# start of Input for this task

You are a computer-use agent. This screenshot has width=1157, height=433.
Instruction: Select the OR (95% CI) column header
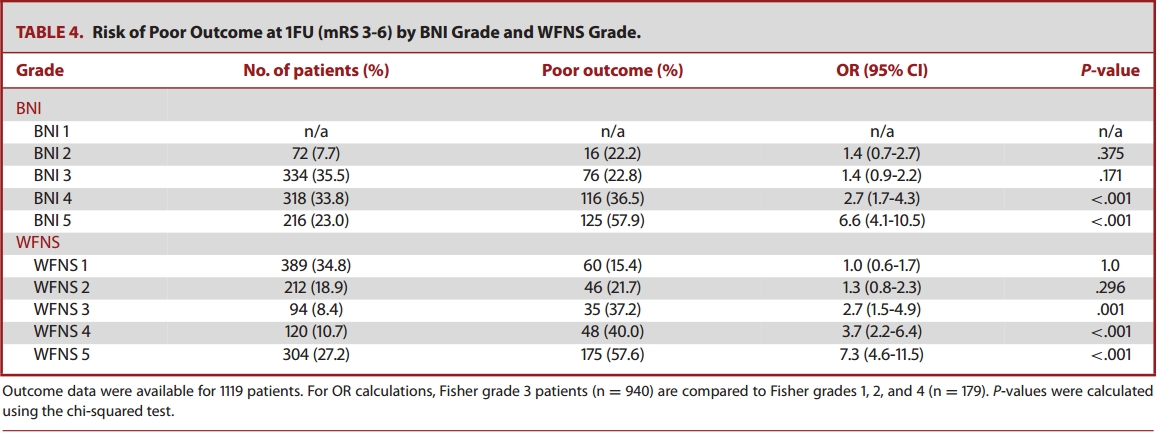pyautogui.click(x=881, y=70)
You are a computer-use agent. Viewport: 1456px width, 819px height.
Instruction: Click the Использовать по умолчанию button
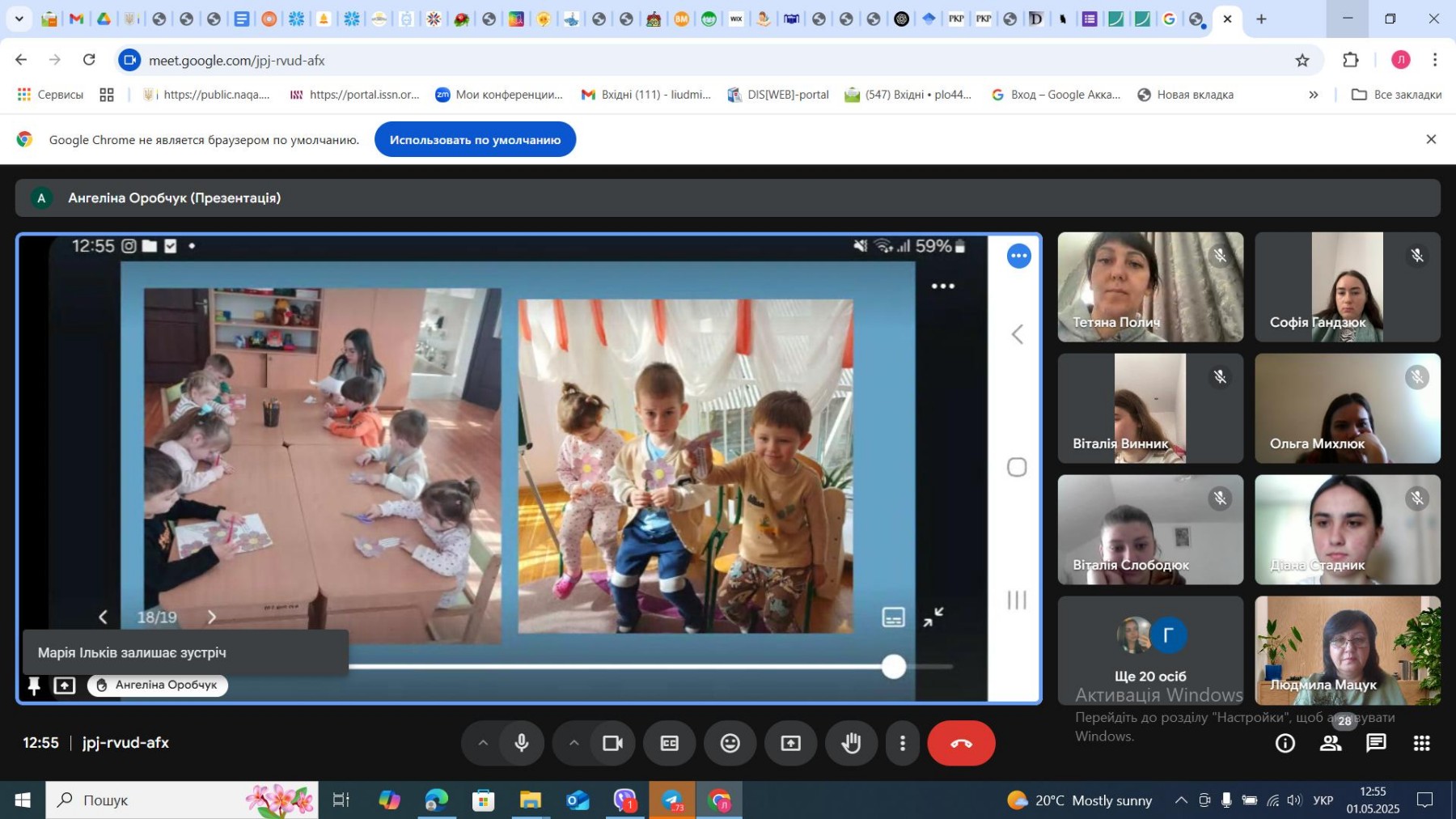475,140
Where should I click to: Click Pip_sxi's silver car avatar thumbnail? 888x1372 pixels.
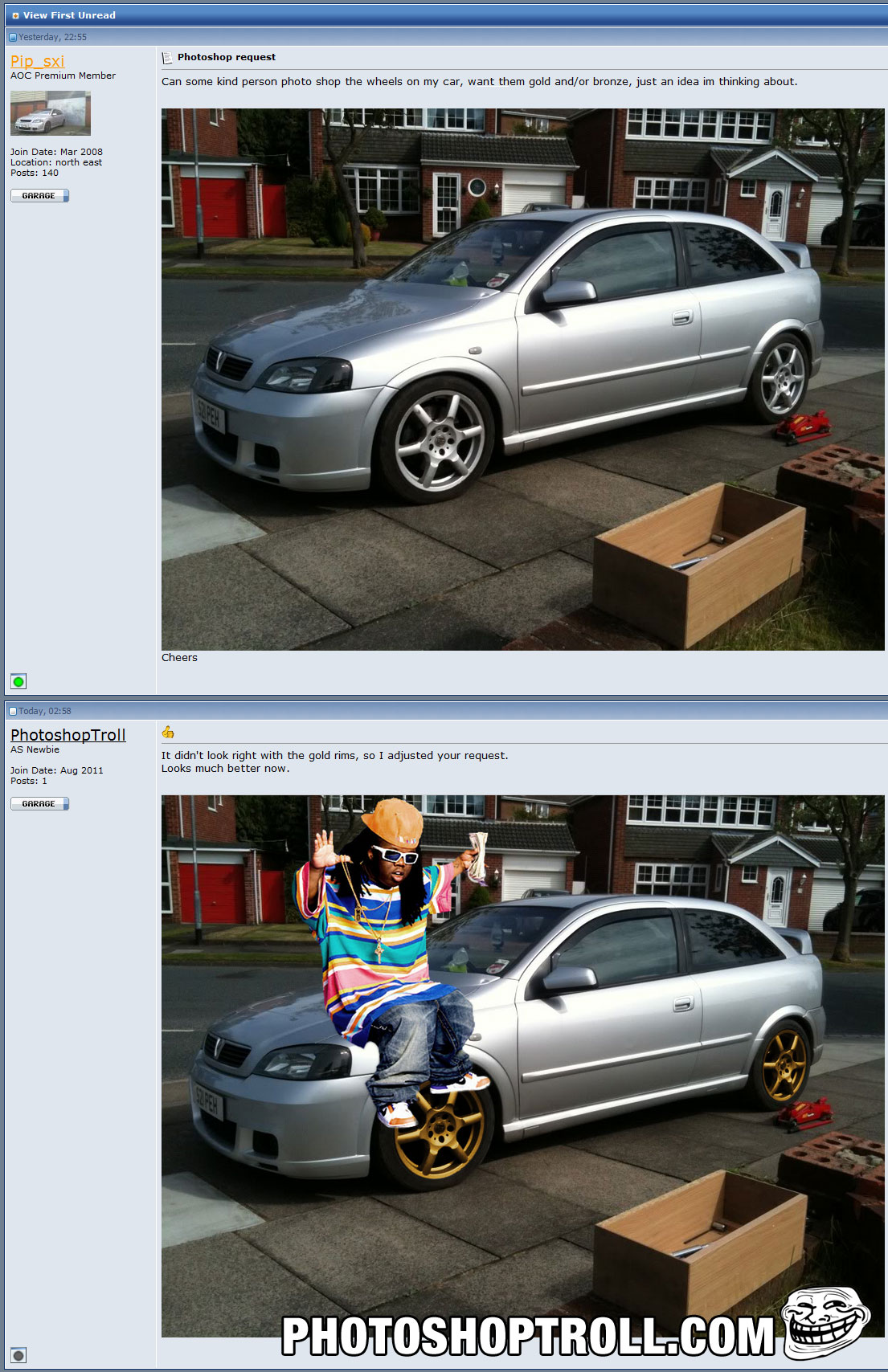coord(50,112)
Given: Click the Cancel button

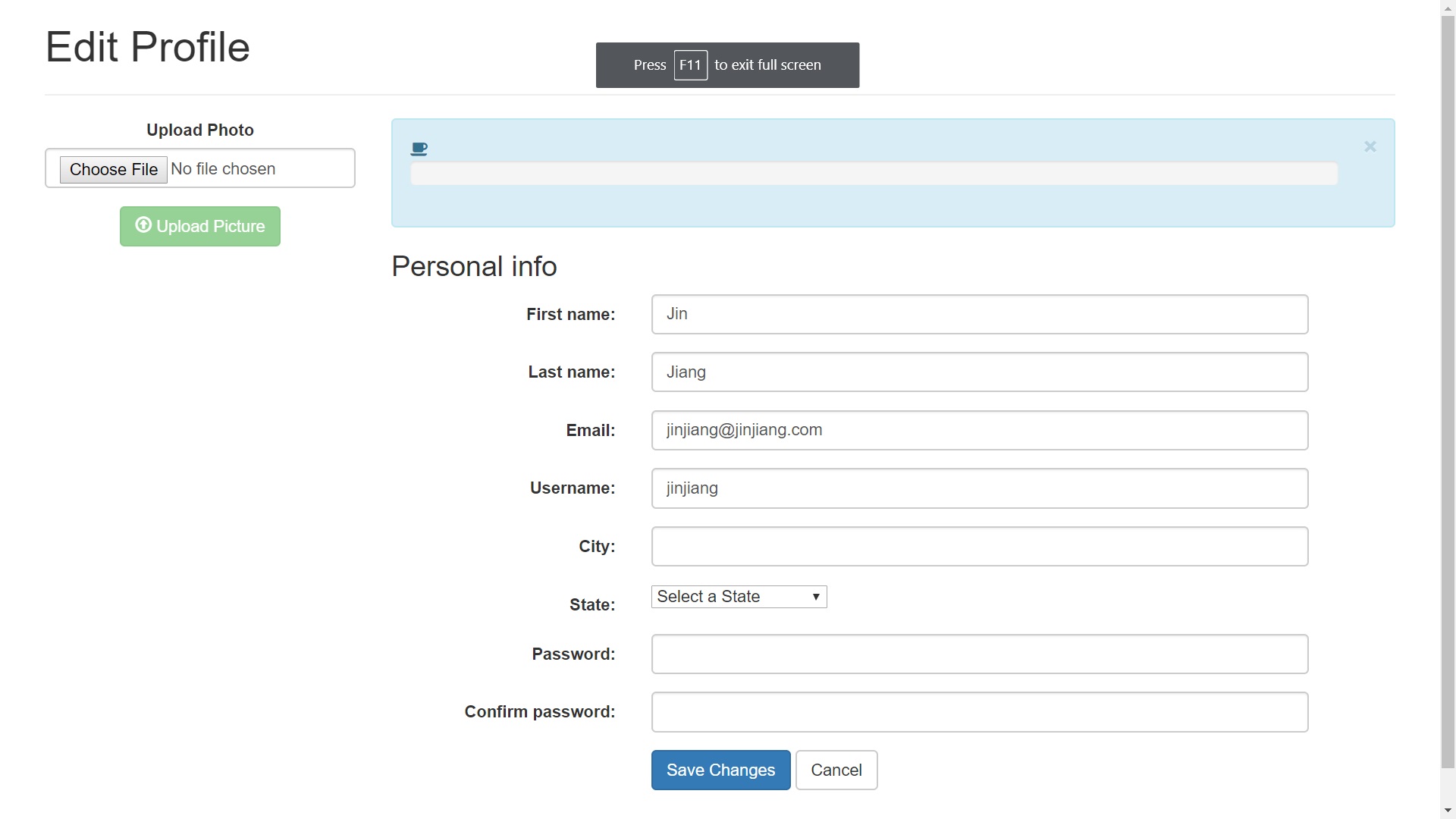Looking at the screenshot, I should click(x=836, y=770).
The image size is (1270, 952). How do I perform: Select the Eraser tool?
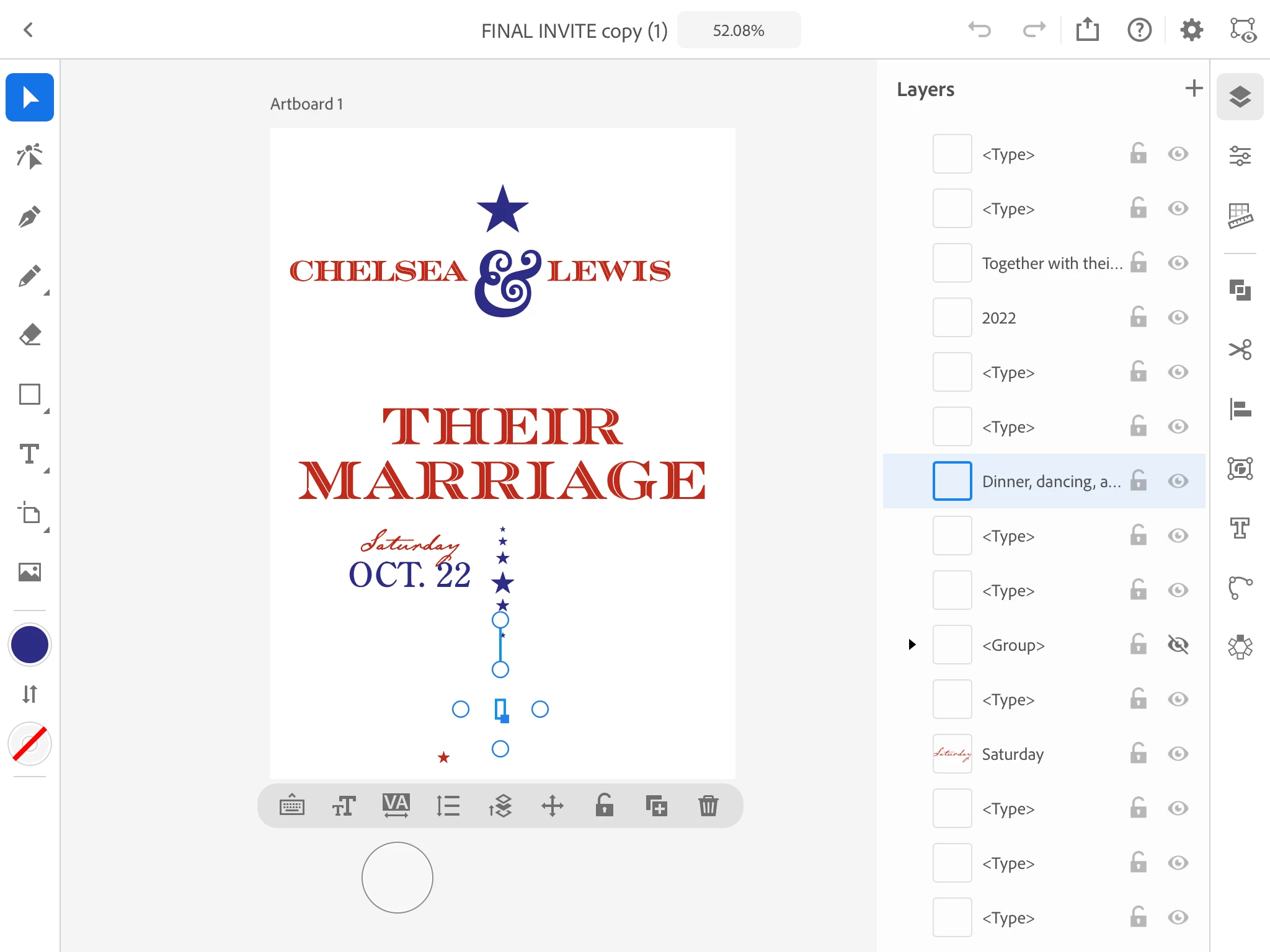[x=29, y=335]
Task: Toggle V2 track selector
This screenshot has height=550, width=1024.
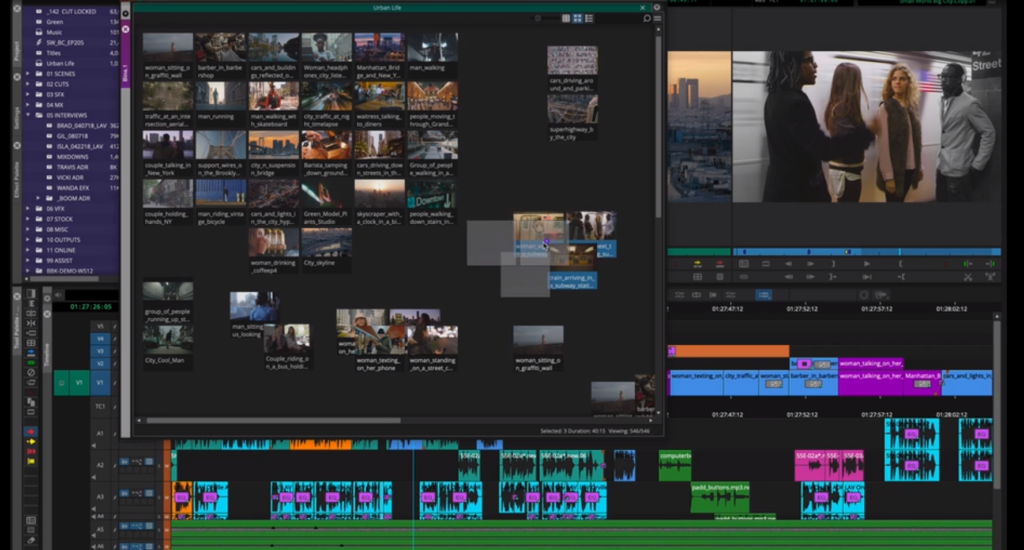Action: tap(99, 366)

# end of Input for this task

Task instructions: Could you lay out every text line of the records above as a JSON list of strings, one string per line, leaving out blank lines and the pictures?

Completed exercise:
[
  "You are a computer-use agent. This screenshot has width=1157, height=433.",
  "Instruction: Select the OR (95% CI) column header",
  "pyautogui.click(x=881, y=70)",
  "You are a computer-use agent. Viewport: 1456px width, 819px height.",
  "Instruction: Click the Использовать по умолчанию button",
  "475,140",
  "Where should I click to: Click Pip_sxi's silver car avatar thumbnail? 888x1372 pixels.",
  "coord(50,112)",
  "Given: Click the Cancel button",
  "Looking at the screenshot, I should click(x=836, y=770).",
  "The image size is (1270, 952). How do I perform: Select the Eraser tool?",
  "[x=29, y=335]",
  "Task: Toggle V2 track selector",
  "This screenshot has height=550, width=1024.",
  "Action: tap(99, 366)"
]